## DATA SUPPLIED
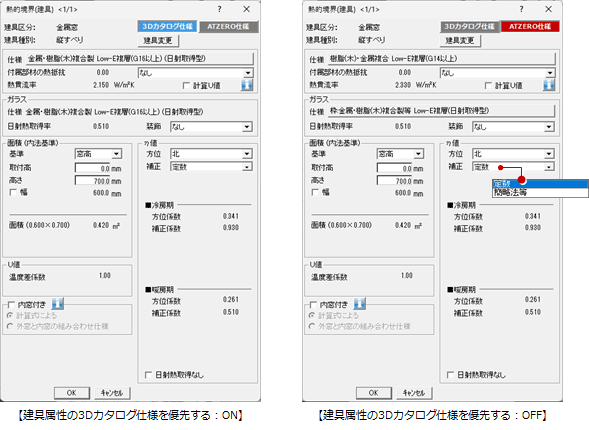The image size is (589, 430).
Task: Tick 内窓付き checkbox in left dialog
Action: [11, 305]
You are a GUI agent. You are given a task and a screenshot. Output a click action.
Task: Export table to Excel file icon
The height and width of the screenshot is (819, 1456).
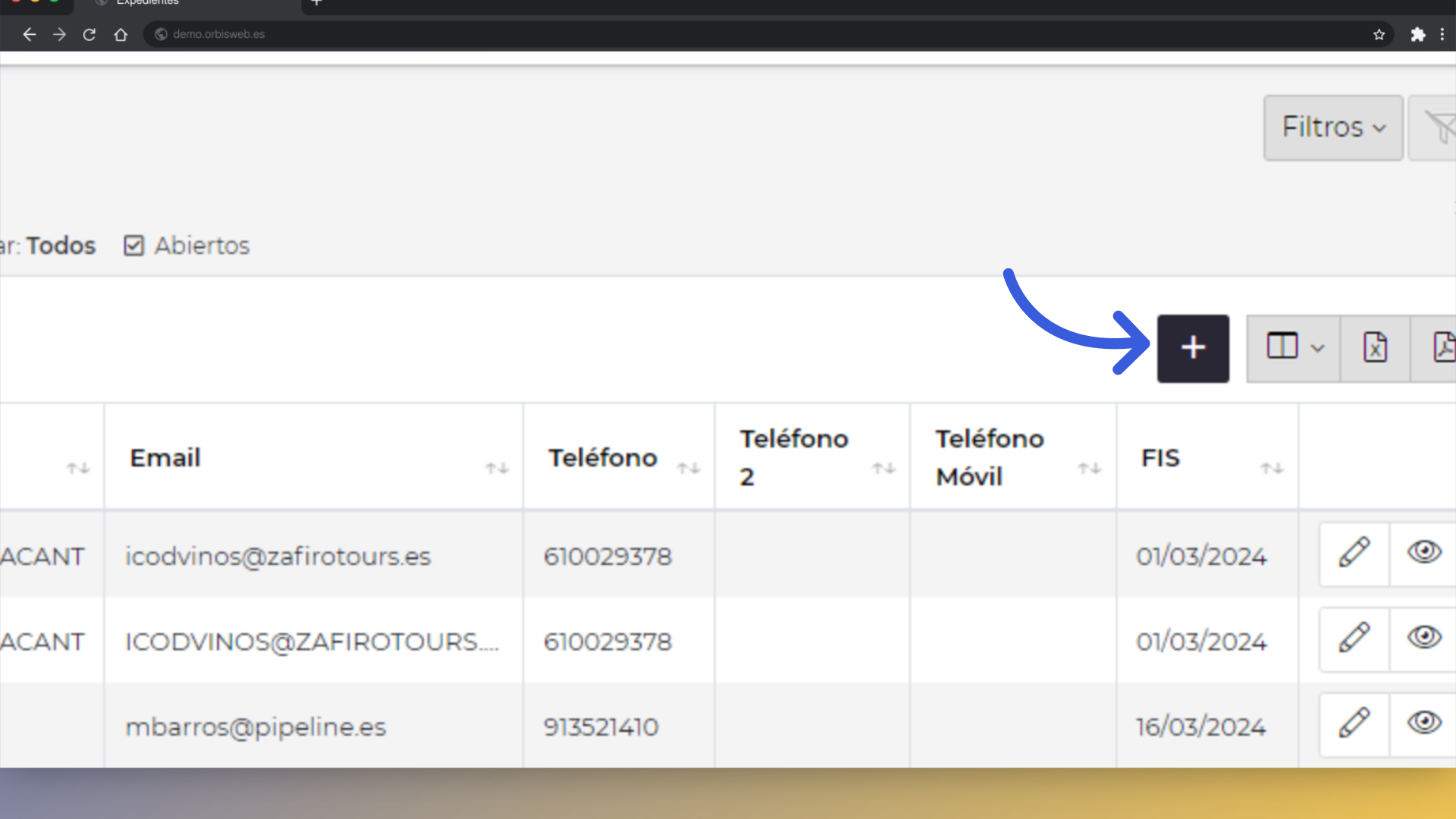(x=1375, y=348)
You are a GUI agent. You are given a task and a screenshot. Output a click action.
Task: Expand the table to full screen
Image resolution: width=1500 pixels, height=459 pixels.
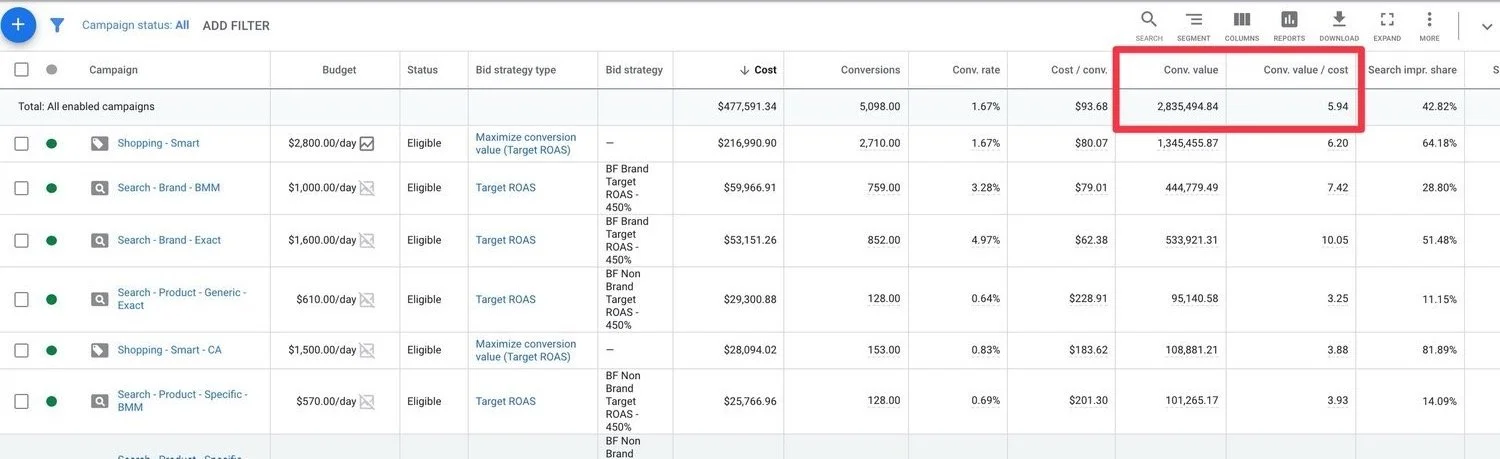[1387, 24]
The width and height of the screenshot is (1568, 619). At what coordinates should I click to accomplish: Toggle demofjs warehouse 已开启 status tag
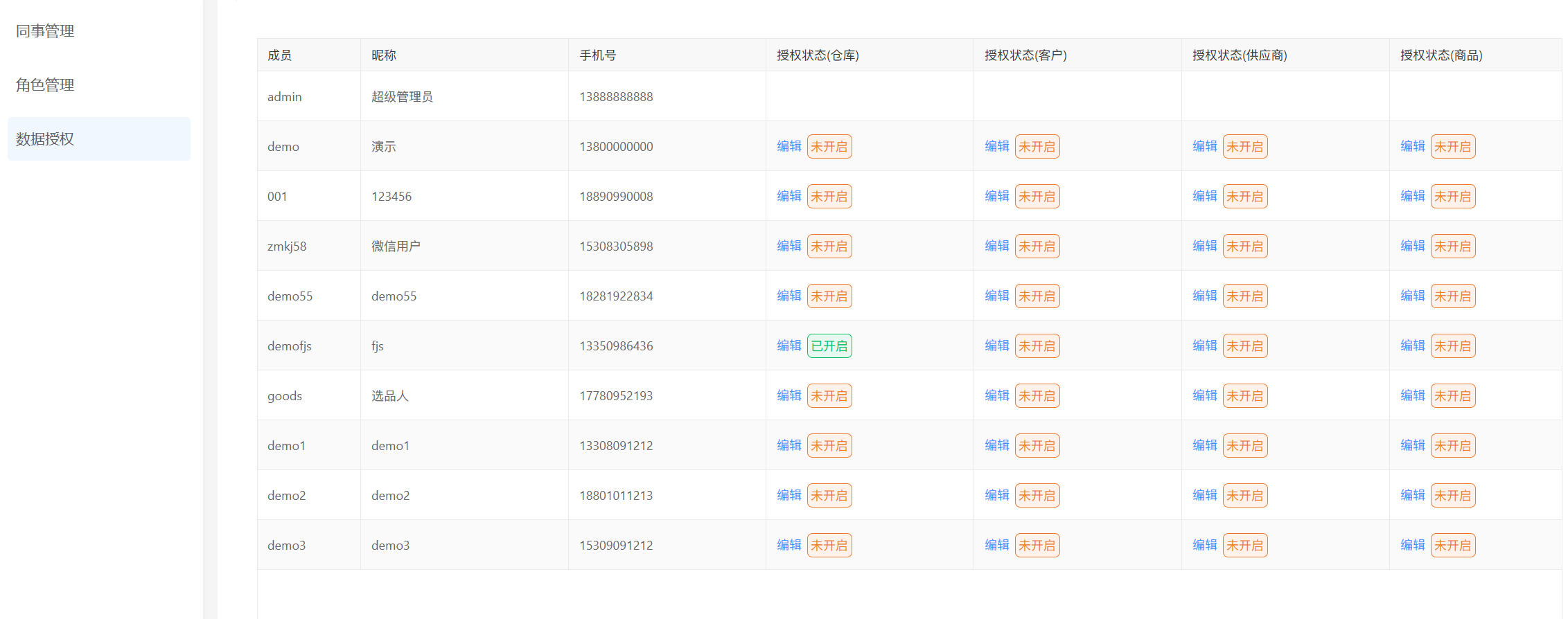pos(829,346)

## YOUR ASSIGNMENT
For each line of the material that contains "table", return a copy.

## RESULT
Task: Export table to Excel file icon
Task: Expand the table to full screen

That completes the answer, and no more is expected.